Git Product home page Git Product logo

hy-mmsbm's Introduction

Hy-MMSBM
Hypergraph Mixed-Membership Stochastic Block Model

Inference and benchmarking of higher-order community structure

License: MIT Made with Python Code style: black ARXIV: 2301.11226 ARXIV: 2212.08593 Treedom

This repository contains the implementation of the Hy-MMSBM model presented in

   [1] Community Detection in Large Hypergraphs
        Nicolò Ruggeri, Martina Contisciani, Federico Battiston and Caterina De Bacco
        [ Science Advances - ArXiv ]

   [2] A framework to generate hypergraphs with community structure
        Nicolò Ruggeri, Federico Battiston and Caterina De Bacco
        [ArXiv]

Respectively, these works present efficient inference and sampling methods based on Hy-MMSBM, a stochastic block model for higher-order interactions.
This code is made available for the public, if you make use of it please cite our work in the form of the references above.

Code installation

The code was developed utilizing Python 3.9, and can be downloaded and used locally as-is.
To install the necessary packages, run the following command

pip install -r requirements.txt

Inference of community structure

The inference of the affinity matrix w and community assignments u is performed by running the code in main_inference.py.
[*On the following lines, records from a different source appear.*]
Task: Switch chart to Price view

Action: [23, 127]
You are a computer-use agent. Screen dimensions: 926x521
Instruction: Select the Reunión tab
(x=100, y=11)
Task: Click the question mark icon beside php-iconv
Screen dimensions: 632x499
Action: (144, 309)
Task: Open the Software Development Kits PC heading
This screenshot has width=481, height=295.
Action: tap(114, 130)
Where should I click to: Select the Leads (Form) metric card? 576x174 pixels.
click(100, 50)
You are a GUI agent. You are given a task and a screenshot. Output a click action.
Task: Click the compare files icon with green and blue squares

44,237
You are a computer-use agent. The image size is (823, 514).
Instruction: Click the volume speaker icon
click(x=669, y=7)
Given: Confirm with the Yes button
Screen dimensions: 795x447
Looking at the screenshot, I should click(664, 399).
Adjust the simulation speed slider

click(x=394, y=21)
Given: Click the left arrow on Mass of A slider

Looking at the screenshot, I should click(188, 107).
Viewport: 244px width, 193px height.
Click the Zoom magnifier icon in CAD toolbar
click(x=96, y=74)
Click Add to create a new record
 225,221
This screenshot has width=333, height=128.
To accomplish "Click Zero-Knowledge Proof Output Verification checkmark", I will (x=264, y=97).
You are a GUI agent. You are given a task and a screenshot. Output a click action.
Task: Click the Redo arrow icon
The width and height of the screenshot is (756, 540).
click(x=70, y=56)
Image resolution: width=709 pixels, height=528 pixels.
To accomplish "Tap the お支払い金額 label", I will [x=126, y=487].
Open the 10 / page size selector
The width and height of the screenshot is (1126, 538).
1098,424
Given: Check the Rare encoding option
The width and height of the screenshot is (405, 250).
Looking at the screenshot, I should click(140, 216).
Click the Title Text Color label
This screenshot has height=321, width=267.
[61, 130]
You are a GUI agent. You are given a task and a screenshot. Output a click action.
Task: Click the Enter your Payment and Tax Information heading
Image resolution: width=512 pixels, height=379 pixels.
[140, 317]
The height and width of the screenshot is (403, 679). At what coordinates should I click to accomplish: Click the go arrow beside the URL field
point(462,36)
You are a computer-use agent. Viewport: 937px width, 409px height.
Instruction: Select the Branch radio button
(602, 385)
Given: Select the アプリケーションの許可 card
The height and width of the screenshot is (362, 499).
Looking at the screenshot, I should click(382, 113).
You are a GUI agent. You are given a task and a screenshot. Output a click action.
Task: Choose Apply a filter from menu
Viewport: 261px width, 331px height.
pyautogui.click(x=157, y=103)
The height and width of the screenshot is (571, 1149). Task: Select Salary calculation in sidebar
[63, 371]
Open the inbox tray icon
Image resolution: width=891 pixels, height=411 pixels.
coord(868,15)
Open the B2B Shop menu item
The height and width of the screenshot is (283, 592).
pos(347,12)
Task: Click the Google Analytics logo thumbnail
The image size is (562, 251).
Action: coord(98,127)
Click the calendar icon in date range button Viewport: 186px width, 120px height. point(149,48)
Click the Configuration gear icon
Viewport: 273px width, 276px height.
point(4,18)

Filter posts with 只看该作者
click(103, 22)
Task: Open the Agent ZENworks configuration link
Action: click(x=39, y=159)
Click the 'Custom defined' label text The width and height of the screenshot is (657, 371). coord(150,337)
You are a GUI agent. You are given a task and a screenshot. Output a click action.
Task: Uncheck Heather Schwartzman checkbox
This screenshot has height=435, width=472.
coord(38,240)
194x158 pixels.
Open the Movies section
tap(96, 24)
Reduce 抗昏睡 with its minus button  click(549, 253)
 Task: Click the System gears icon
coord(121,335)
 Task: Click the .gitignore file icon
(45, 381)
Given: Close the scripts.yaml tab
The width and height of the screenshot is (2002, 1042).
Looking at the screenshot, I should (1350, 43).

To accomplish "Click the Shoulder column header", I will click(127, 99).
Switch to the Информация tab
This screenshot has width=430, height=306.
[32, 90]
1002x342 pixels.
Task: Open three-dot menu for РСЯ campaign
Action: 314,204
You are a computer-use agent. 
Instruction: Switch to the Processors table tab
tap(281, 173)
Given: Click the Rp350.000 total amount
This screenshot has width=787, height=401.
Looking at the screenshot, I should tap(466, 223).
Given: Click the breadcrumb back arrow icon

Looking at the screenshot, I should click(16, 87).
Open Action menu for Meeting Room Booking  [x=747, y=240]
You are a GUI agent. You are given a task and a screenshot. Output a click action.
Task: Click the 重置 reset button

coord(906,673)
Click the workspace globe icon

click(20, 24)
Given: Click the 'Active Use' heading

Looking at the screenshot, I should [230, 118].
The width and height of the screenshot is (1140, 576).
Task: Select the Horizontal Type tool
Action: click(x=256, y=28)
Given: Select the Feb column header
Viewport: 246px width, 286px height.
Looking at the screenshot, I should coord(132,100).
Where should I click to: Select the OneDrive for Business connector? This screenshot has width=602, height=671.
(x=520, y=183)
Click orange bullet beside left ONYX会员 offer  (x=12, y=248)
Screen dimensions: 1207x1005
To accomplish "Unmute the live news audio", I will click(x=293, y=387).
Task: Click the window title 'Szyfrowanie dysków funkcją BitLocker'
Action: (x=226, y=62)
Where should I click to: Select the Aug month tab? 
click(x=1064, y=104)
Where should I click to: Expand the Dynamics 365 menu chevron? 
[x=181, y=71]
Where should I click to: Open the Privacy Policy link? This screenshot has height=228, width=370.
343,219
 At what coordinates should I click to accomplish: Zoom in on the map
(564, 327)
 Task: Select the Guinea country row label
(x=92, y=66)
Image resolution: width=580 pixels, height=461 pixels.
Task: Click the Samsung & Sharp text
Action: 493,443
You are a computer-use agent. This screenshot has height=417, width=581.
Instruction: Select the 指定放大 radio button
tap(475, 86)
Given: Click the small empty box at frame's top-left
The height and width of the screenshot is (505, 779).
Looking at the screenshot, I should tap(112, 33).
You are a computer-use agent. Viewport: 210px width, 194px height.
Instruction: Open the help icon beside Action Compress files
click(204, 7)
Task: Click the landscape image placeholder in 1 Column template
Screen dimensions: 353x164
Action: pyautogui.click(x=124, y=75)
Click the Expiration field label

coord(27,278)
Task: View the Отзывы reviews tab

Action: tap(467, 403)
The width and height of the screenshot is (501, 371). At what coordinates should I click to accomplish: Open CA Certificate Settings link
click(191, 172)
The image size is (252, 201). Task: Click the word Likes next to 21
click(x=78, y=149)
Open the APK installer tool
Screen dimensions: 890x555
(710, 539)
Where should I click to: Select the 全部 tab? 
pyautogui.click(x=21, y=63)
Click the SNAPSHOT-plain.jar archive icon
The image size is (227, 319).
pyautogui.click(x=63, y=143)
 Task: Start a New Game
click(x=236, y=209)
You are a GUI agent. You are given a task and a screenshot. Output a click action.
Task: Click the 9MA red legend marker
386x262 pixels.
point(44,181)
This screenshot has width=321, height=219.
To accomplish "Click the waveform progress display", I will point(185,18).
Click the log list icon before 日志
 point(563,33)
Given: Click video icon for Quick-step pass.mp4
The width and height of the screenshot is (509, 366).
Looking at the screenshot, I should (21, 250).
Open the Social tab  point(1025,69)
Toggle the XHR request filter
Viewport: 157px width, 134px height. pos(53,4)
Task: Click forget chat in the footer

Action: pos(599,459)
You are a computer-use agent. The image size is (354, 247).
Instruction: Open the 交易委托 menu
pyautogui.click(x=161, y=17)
The most basic run only needs a dataset, the number of communities K, and a path to store the results.
For example, to perform inference on the Senate Bills dataset with K=2 communities, one can run the following command:

python main_inference.py --K 2 --out_dir ./out_inference/senate_bills --real_dataset senate-bills

Input dataset format

It is possible to provide the input dataset in three formats.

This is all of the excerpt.